Completing Regular Expression Basics

In this conclusion to a four-part series on parsing and regular expression basics in Perl, we finish our study of regular expressions; you’ll even learn how to create your own. This article is excerpted from chapter one of the book Pro Perl Parsing, written by Christopher M. Frenz (Apress; ISBN: 1590595041).

Regexp::Common::Comments

This module generates regular expressions that match comments inserted into computer code written in a variety of programming languages (currently 43). The syntax to call these regular expressions is as follows, where {comments} refers to the base comment matching functionality and {LANGUAGE} provides the descriptor that indicates the particular programming language:

$RE{comments}{LANGUAGE}

For example, to match Perl and C++ comments, you can use the following:

$RE{comments}{Perl}
$RE{comments}{C++}

Regexp::Common::Delimited

This base module provides the functionality required to match delimited strings. The syntax is similar to that shown for the Text::Balanced module:

$RE{delimited}{-delim=>’"’}

In this case, the -delim flag specifies the delimiter that the regular expression will search for and is a required flag, since the module does not have a default delimiter.


Note  Table 1-8 summarizes all the Regexp::Common flags.

 


 

Regexp::Common::List

The List module can match lists of data such as tab-separated lists, lists of numbers, lists of words, and so on.
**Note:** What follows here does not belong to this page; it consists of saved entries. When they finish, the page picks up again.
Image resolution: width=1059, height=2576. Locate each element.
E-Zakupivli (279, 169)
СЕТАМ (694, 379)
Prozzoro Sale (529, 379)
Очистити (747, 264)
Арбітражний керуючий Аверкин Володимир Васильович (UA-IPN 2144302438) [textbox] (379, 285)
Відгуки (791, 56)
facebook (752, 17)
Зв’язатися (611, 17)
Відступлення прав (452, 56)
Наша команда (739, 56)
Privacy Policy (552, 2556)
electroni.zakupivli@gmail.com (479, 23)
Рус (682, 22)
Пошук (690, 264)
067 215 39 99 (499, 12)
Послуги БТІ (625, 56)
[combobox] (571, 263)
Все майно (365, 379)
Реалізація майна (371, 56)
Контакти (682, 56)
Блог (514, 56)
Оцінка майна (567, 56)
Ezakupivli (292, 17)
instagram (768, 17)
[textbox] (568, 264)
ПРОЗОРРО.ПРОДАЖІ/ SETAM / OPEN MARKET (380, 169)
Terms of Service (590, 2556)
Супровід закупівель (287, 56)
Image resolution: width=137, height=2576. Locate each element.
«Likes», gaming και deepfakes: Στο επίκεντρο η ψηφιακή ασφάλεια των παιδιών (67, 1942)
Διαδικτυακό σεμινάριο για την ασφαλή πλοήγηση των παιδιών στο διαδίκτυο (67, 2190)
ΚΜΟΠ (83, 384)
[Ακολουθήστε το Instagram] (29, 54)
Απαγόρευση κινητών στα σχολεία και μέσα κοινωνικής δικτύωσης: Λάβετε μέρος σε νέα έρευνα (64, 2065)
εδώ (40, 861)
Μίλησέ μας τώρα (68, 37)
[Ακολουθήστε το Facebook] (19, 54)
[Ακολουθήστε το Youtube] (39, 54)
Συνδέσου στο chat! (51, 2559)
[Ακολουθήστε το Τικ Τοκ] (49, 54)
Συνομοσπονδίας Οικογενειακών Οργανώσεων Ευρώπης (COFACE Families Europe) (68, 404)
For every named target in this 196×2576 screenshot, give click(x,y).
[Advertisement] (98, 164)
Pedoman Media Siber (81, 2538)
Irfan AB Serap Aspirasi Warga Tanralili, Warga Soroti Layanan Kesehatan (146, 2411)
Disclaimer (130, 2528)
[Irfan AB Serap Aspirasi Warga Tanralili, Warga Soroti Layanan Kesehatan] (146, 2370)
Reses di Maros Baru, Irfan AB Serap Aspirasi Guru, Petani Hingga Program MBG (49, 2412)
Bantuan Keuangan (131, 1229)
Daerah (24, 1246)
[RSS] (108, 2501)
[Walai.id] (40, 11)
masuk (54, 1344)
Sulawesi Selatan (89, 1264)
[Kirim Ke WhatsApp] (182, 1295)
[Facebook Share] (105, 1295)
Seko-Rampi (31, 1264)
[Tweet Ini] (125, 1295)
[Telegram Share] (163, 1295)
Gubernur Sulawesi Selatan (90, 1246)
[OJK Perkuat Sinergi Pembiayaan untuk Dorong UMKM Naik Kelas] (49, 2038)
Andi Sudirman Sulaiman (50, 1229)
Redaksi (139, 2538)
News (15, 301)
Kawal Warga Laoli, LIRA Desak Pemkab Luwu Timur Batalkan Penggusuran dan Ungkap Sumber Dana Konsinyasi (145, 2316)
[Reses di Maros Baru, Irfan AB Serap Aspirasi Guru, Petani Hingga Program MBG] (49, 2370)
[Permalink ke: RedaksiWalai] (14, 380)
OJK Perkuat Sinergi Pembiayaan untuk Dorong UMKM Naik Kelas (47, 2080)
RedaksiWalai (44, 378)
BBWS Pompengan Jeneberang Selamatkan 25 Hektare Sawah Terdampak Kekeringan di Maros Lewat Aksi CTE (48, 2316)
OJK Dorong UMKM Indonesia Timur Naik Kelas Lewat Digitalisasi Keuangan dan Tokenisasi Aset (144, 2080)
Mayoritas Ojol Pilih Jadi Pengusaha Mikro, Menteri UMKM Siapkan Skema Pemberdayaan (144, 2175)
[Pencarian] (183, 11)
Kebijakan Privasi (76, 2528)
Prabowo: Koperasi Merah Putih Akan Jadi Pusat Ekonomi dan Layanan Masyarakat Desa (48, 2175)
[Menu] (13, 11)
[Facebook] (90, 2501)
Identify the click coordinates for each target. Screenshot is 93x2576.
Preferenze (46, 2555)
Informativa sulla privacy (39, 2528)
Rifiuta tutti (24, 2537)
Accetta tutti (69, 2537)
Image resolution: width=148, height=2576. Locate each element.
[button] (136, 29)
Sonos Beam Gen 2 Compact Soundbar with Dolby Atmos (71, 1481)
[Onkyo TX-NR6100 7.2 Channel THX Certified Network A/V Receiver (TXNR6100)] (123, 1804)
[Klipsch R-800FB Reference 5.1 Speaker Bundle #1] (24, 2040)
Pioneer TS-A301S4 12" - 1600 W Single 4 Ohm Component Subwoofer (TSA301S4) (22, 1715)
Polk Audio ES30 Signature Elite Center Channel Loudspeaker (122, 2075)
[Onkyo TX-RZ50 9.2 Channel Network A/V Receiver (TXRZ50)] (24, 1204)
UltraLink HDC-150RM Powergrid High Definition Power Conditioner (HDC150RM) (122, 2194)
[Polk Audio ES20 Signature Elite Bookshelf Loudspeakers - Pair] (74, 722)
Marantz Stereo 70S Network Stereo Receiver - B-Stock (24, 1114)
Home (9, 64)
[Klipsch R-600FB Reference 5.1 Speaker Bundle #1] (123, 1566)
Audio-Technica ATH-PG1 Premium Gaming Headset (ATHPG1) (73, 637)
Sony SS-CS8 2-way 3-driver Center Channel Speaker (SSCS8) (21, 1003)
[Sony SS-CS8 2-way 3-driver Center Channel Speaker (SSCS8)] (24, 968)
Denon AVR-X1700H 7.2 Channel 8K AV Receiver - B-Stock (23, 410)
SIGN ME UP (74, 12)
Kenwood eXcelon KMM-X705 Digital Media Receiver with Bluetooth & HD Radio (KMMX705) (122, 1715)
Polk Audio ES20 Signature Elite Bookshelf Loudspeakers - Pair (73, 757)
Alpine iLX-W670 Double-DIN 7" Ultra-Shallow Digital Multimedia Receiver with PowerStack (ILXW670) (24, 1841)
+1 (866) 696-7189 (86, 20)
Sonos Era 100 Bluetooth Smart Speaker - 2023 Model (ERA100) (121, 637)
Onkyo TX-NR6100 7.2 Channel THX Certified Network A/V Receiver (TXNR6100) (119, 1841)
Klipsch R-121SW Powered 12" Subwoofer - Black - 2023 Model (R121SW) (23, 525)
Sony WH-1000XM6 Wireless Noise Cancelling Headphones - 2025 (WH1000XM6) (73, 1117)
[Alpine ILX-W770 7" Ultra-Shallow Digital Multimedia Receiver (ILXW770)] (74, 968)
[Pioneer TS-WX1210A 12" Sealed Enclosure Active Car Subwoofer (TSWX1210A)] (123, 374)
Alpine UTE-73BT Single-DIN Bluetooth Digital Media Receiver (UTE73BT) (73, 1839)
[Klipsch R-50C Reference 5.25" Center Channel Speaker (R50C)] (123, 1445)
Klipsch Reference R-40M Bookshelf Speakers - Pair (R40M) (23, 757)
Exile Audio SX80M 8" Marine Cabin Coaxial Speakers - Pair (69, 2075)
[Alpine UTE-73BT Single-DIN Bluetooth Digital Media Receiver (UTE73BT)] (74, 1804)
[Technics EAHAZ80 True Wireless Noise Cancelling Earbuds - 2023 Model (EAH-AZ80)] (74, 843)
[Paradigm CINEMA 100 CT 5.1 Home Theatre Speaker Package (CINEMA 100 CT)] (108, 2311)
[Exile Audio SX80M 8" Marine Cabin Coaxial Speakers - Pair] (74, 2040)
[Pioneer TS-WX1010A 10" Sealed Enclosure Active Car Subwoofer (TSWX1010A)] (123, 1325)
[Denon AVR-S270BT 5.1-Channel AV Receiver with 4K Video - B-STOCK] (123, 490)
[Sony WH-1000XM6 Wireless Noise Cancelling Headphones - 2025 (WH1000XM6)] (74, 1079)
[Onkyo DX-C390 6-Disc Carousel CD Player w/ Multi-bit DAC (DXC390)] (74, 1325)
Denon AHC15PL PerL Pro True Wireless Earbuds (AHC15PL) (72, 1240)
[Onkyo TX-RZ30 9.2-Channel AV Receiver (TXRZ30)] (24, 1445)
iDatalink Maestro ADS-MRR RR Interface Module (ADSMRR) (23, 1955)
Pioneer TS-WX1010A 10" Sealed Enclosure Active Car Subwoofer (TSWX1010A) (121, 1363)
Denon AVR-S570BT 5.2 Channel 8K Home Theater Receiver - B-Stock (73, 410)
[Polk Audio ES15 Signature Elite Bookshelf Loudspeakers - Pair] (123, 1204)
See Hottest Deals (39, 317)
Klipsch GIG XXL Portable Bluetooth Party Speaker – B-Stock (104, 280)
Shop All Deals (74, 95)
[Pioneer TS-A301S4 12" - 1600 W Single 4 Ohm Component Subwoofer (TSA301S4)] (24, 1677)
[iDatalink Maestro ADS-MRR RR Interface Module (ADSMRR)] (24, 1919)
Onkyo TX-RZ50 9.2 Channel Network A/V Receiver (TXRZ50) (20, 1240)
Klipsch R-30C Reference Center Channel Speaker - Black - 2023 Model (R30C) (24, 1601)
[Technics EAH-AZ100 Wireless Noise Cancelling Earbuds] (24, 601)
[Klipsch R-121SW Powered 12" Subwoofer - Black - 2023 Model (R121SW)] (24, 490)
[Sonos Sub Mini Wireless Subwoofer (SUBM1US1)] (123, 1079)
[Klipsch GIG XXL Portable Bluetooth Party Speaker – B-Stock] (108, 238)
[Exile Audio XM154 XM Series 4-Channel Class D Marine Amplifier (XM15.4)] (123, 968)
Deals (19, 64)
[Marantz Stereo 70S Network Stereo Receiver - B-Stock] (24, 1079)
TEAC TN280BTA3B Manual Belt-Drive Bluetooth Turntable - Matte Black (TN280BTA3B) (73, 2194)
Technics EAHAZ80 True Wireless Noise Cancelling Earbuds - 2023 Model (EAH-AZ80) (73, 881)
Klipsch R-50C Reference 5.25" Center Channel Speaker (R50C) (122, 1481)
The type of list matched depends on the flags specified in the expression. Its syntax is as follows:

$RE{list}{-pat}{-sep}{-lastsep}

The pattern flag specifies the pattern that will correspond to each substring that is contained in the list. The pattern can be in the form of a regular expression such as w+ or can be another hash value created by the Regexp::Common module. The -sep flag defines a type of separator that may be present between consecutive list elements, such as a tab or a space (the default). The -lastsep flag specifies a separator that may be present between the last two elements in the list. By default, this value is the same as that specified by -sep . As an example, if you wanted to search a document for lists that were specified in the Item A, Item B, …, and Item N format, you could easily identify such listings using the following expression:

$RE{list}{-pat}{-sep=>’, ‘}{-lastsep=>’, and ‘}

Regexp::Common::Net

The Net module generates hash values that contain patterns designed to match IPv4 and MAC addresses, and the first hash key specifies which type to match. The next hash key allows you to specify whether the address will be decimal (default), hexadecimal, or octal. You can also use the -sep flag to specify a separator, if required. The following is a sample:

$RE{net}{IPv4}{hex}

This module comes in handy if you want to monitor the domains that different e-mails you have received originated from. This information is found in most e-mail headers in a format similar to the following:

from [64.12.116.134] by web51102.mail.yahoo.com via HTTP;
Mon, 29 Nov 2004 23:33:11 -0800 (PST)

You can easily parse this header information to find the IPv4 address 64.12.116.134 by using the following expression:

$RE{net}{IPv4}

Regexp::Common::Number

The Number module can match a variety of different number types, including integers, reals, hexadecimals, octals, binaries, and even Roman numerals. The base syntax is of the following form, but you should also be aware of a diversity of flags:

$RE{num}{real}

For example, you can apply the -base flag to change the base of the number to something other than the default of base 10. The -radix flag specifies the pattern that will serve as the decimal point in case you desire something other than the default value ( . ). If you are dealing with significant figures, you may find the -places flag useful, since it can specify the number of places after the decimal point. As in previous modules, -sep specifies separators; however, in this module, you can also specify the appropriate number of digits that should be present between separators using the -group flag. The default value for this flag is 3 , so if you specified a comma ( , ) as your separator, your expression would be able to recognize values such as 123,456,789 . The -expon flag specifies the pattern that will be used to specify that an exponent is present. The default value for this property is [Ee] .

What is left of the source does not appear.